● **Task details**:
The answer must consist of every record below, reproduced exactly.

[Dataset items]

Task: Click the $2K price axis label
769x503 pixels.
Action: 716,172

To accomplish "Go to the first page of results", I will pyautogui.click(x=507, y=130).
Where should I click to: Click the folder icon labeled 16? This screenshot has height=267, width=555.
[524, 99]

● **Reply**:
Task: Click the $2K price axis label
769x503 pixels.
Action: 716,172

To accomplish "Go to the first page of results", I will pyautogui.click(x=507, y=130).
Where should I click to: Click the folder icon labeled 16? This screenshot has height=267, width=555.
[524, 99]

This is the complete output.